CS229 Project: Analysis of Code Submissions in Competitive Programming Contests
by Wenli Looi
- dl.py: Custom scraper to download contest submissions from Codeforces for 10 contests. Maintains a cache so that the downloading can be easily resumed.
- clang.jl: Processes the downloaded submissions using Clang to generate features.
- clang.sh: Shell script to run 4 parallel instances of clang.jl to process the data faster. (Clang seems single-threaded.)
- tokensproc.jl: Processes the output of clang.jl to extract bigrams and perform normalization/scaling.
- learnlib.jl: Library functions related to reading data, printing data stats, processing Clang tokens, training models with ScikitLearn.jl, converting ratings to ranks, computing weights, evaluating models.
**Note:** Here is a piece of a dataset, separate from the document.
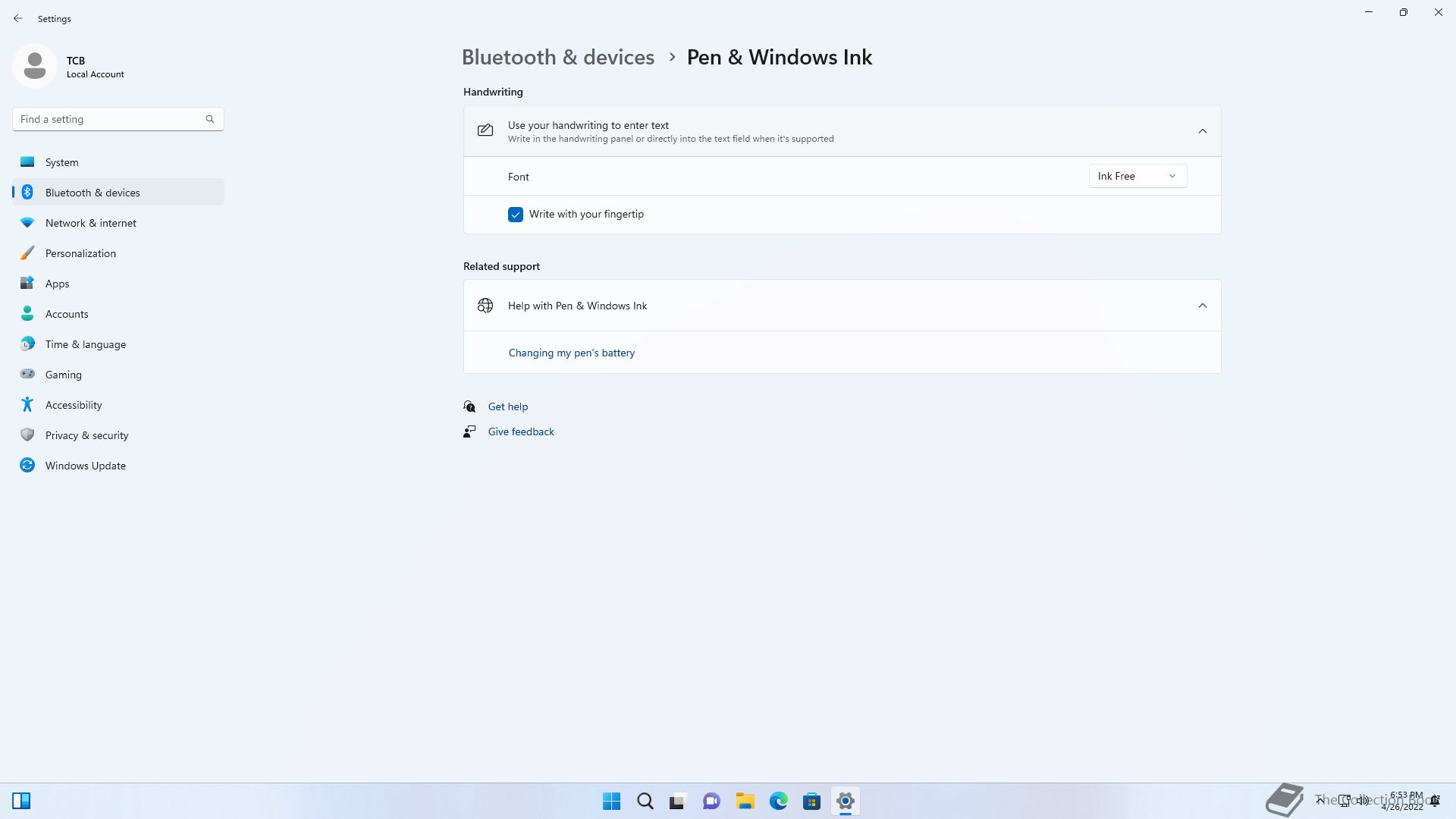The height and width of the screenshot is (819, 1456).
Task: Open the Chat taskbar icon
Action: point(711,801)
- learnlibtf.jl: Library functions related to training and evaluating models (logistic regression and neural network) with TensorFlow.
- learn.jl: Learns TensorFlow models and writes models to a file.
- learntopbigrams.jl: Interprets GDA model to find the most common unigrams/bigrams for a specific class.
- learncv.jl: Generates stats for 10-fold cross validation. Uses TensorFlow models written to the file. The linear regression and GDA models are trained on-demand (as they are fast to train).